Al jumped at Otis’s voice. He was pressed up against his window staring into the dark trees. “What’s that? Oh, I’m fine. I just need to get home.”
“Your airbag went off. Did you know that?” Otis got in the car and handed over his keys. Once the car was moving, he noticed Al visibly sigh.
“Yeah, airbags are so touchy. A mighty sneeze would send those things off.”
“Front end of your car was pretty banged up. Were you trying to avoid the coon or trying to run it over?” He looked over at Al to gauge his response.
Al’s eyes shrank into anger. “What’re you saying, Otis?”
Otis returned his eyes to the road. “Nothing, Al. I’ll take you home.” They drove the rest of the way in silence.
He dropped Al off and wheeled around to return
home. He wondered if Al was mildly concussed from his wreck or if something more had happened. Did Ray have anything to do with it? He began to consider the possibility that Ray had kidnapped the boy or in some way terrorized him. Perhaps he should stop by the house. If someone was hiding up there, they wouldn’t be expecting anyone more after Al had gone.
Otis let his head rest on the steering wheel as he waited for the last traffic light out of town to turn green. He felt hot in his robe and loosened the belt. He drove slowly, letting his eyes find stars between the cloud gaps. As the light of the city was left behind him the stars were uncovered.
He pulled into Ray’s driveway and followed it to the bridge. As he drove he noticed the slide and gravel-slurry of a vehicle in great haste. Al’s car, I bet.
He drove into the clearing, but the darkness did not lessen in the open air. Clouds must have bundled up the sky.
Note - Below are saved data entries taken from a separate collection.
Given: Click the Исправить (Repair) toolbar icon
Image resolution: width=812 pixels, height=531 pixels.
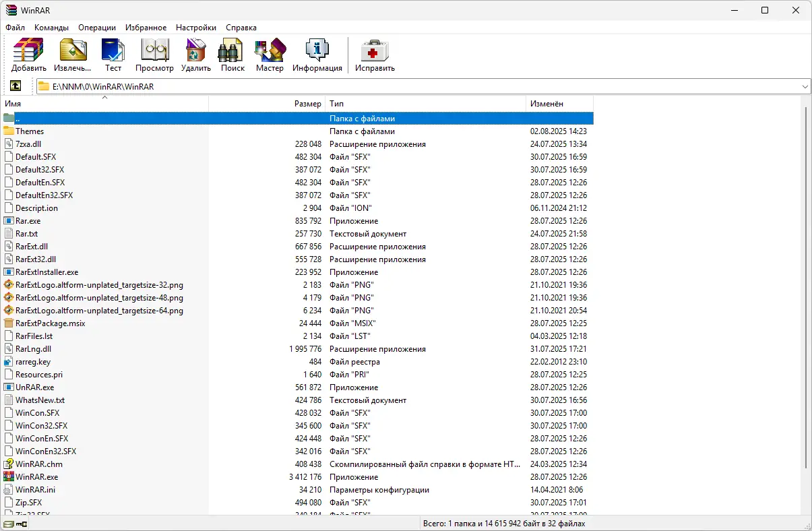Looking at the screenshot, I should pyautogui.click(x=374, y=54).

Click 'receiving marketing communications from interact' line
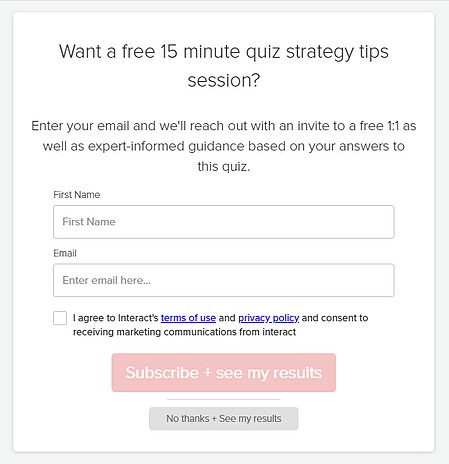point(184,332)
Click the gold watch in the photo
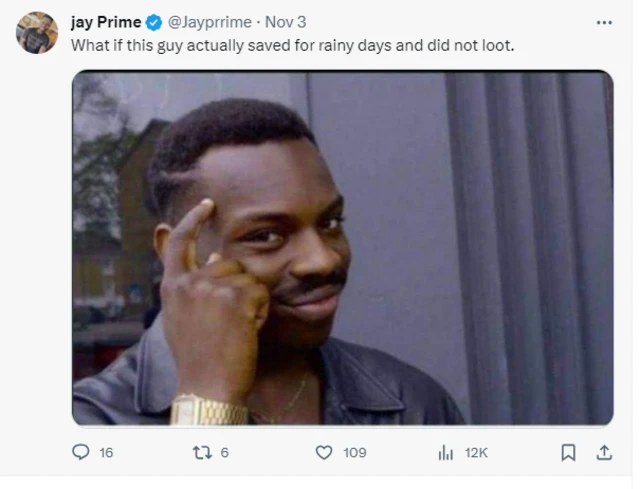The width and height of the screenshot is (640, 489). tap(209, 411)

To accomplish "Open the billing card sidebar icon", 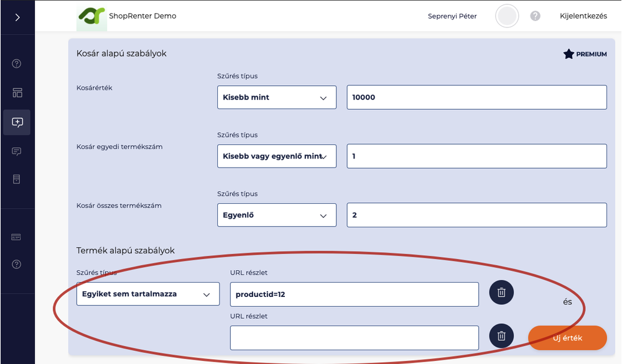I will (17, 237).
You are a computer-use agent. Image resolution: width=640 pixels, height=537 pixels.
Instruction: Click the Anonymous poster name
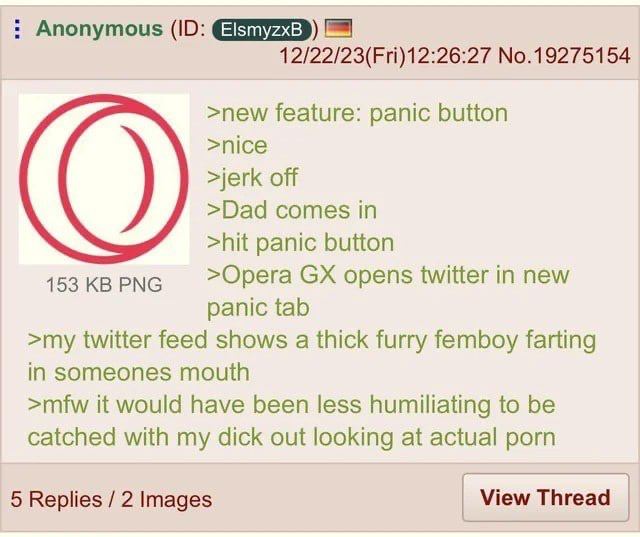99,29
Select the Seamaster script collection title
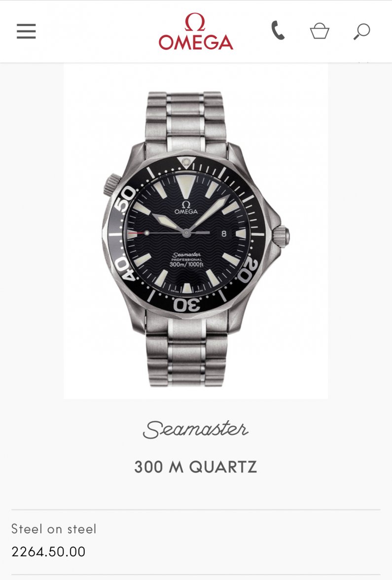This screenshot has width=392, height=580. pos(196,429)
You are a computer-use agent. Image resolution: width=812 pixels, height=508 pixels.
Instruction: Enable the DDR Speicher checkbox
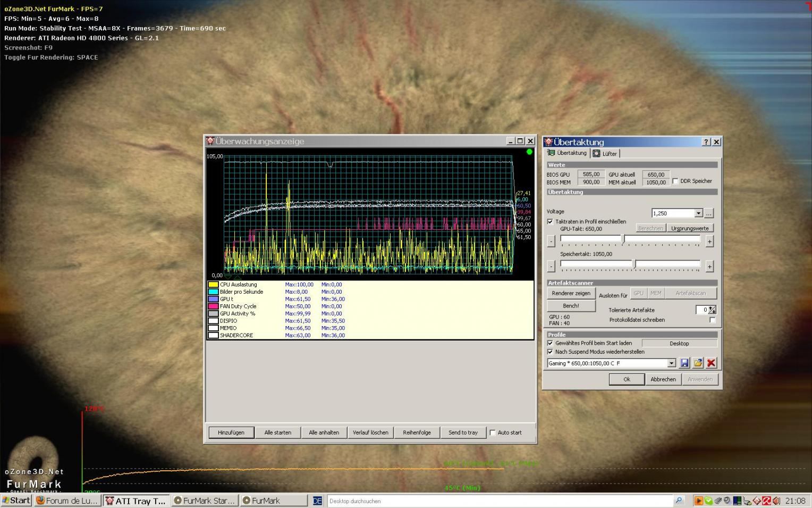click(x=675, y=181)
He exited the car, wrapping his robe more tightly around himself despite the heat of the night. He crooked a finger down the heel of each slipper to affix them more firmly to his feet. He felt silly trudging down the gravel driveway to spy on his neighbor. Ray is so unstable. It’s only a matter of time until he snaps.
In the darkness the house could be a Mayan pyramid. There was something ancient about its design, something pagan about its build. It had always been a concern of his to have such a structure nearby.
The lights were still out, and as he approached, the smell of smoke and char filled his nose. Ray’s burnt out car must still be smoldering. Otis crept up the stairs to the porch, shivering after every creak and complaint of the wood. Softly he touched the front door and paused to listen. He heard nothing.
He tried the door latch, and it clicked loudly as the bolt withdrew. It opened smoothly. He marveled over the craftsmanship of the door, heavy but well balanced, silent on its hinges. Otis stepped inside. The dim light of the cloud-obscured moon and stars made little difference to the black interior.
His next step was sticky, like stepping into a puddle of syrup. He looked down, but the light got lost in the layer of whatever covered the floor. He moved deeper into the house, through the foyer and into the middle room, the slime still an inch thick on the ground. The stairs to the second floor spiraled up the wall around a central beam.